El 9 de agosto del 2023, Torres firmó la Minuta de Contrato (CUCE: 23-1601-00-1340094-1-1) para la construcción de la “Planta de Tratamiento Aguas Industriales y Residuos Sólidos Orgánicos del Matadero Municipal de Tarija”, por el monto inicial de 7.537.639 bolivianos.
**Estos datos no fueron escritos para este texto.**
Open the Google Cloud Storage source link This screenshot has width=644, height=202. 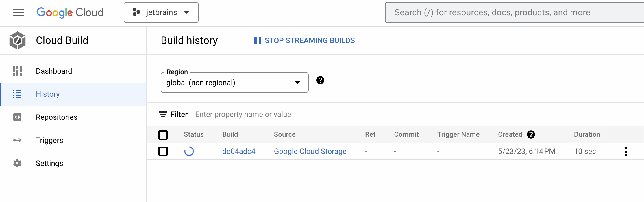tap(310, 151)
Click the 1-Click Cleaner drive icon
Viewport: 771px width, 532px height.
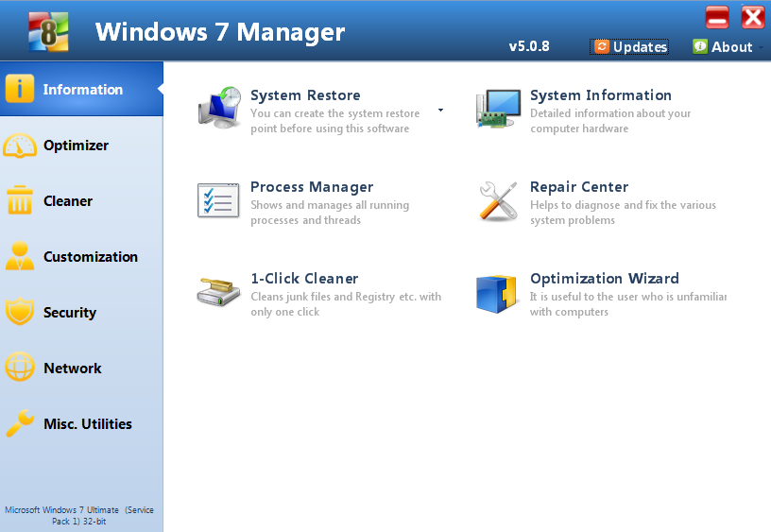[218, 292]
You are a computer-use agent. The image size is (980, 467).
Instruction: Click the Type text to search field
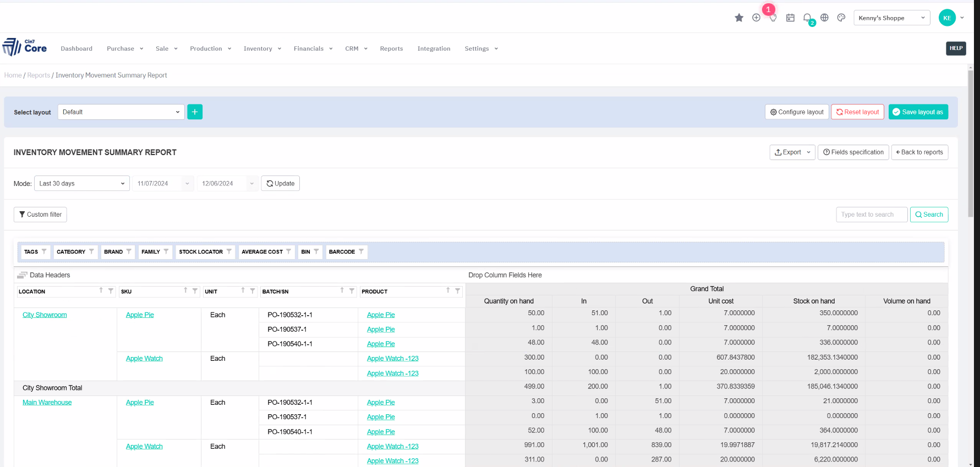[x=871, y=215]
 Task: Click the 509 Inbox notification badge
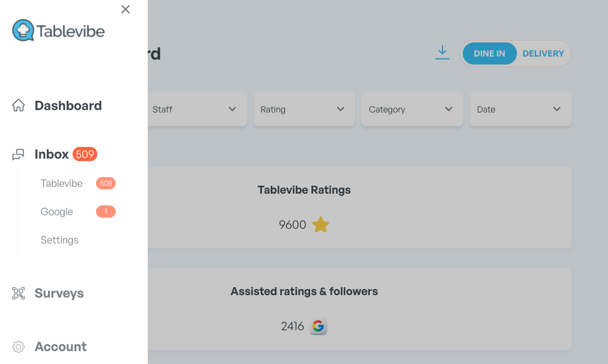(x=85, y=154)
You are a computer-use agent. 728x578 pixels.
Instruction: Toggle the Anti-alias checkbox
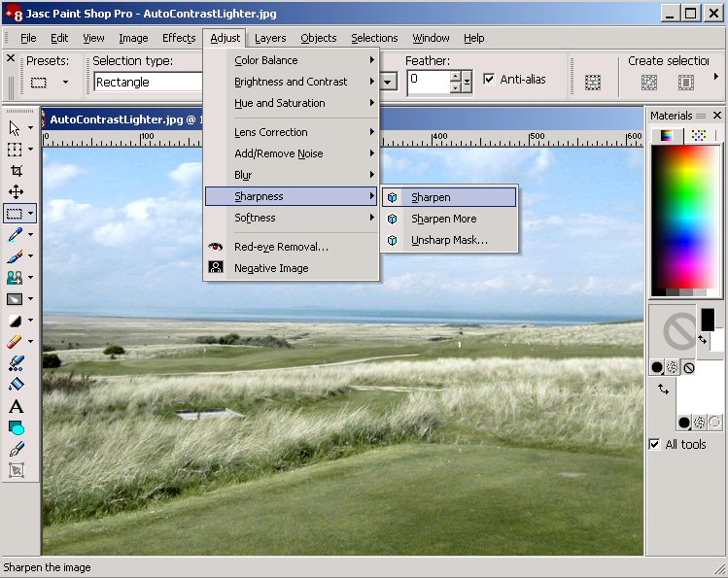(489, 80)
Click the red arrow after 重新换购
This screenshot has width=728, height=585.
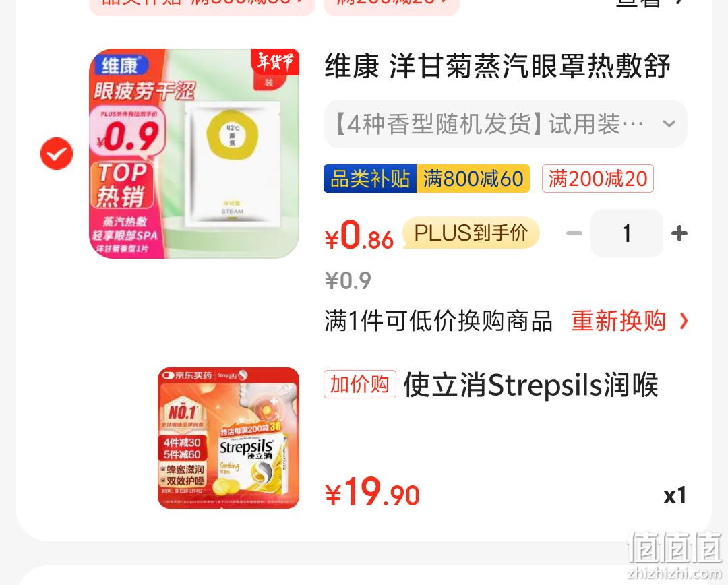pos(684,321)
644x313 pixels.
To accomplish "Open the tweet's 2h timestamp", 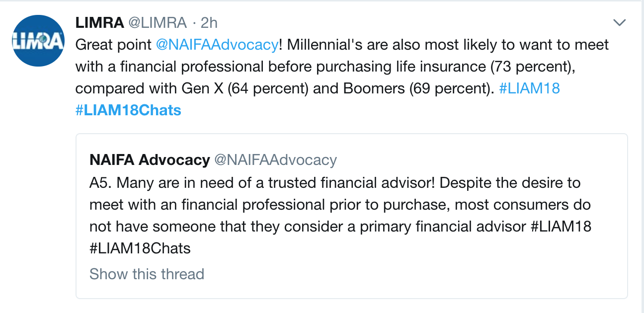I will (x=209, y=22).
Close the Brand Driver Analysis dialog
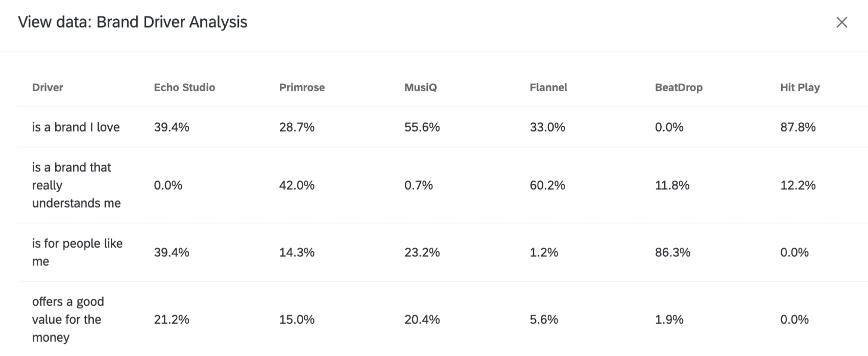This screenshot has width=868, height=356. pyautogui.click(x=842, y=22)
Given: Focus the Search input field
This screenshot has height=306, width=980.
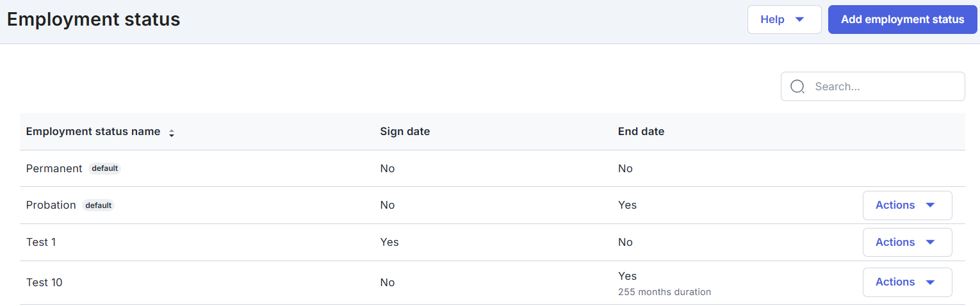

Hubo cuatro contratos modificatorios que incrementaron en casi 15% el costo de la construcción, lo cual vulneró el acuerdo.
“(Mediante contrato modificarorio) esta modalidad de modificación de la obra sólo es admisible hasta el diez por ciento (10%) del monto original del contrato e independiente de la emisión de Orden(es) de Cambio”, detalla parte de la Cláusula Trigésima de la Minuta de Contrato.
Además, la obra tuvo dos órdenes de cambios y una orden de trabajo, que derivó en la ampliación del plazo de entrega de la construcción en 198 días calendario adicionales. La edificación debía ser entregada en 271 días calendario pero fue culminada en 469 días calendario.
Asimismo, la administración municipal pagó un montó final de 8.667.880 bolivianos, 1.130.241 bolivianos más del monto inicial. Este hecho vulneró el contrato, puesto que la obra podría incrementarse en máximo 753.763 bolivianos, que es el 10% del monto inicial de 7.537.639 bolivianos.
¿Sin sustento?
La Construcción de la “Planta de Tratamiento Aguas Industriales y Residuos Sólidos Orgánicos del Matadero Municipal de Tarija” tuvo cuatro contratos modificatorios, para la “redistribución de cantidades, incremento de ítems e incremento del monto del contrato”. En los folios no figuran los informes técnicos ni jurídicos para realizar estos cambios.
Igualmente, se dieron dos órdenes de cambios y una orden de trabajo, que permitieron alargar el plazo de entrega de la obra en 198 días adicionales, bajo el argumento de que la obra se paralizó por el incremento de ítems. Tampoco se detallan los informes técnicos y jurídicos que permitieron estos cambios.
La gestión de Torres tenía la opción de “terminar del contrato” porque la Cláusula Vigésima Primera, inciso f, especifica como una de las causales para resindir el acuerdo el “incumplimiento injusificado del Cronograma de Ejecución de Obra sin que el CONTRATISTA adopte medidas necesarias y oportunas para recuperar su demora y asegurar la conclusión de la obra, dentro del plazo vigente”.
En este entendido, la creación de nuevos ítems no se constituye en un argumento técnico o jurídico para suspender la ejecución de la obra en el cronograma previsto y ampliar su plazo en 198 días adicionales.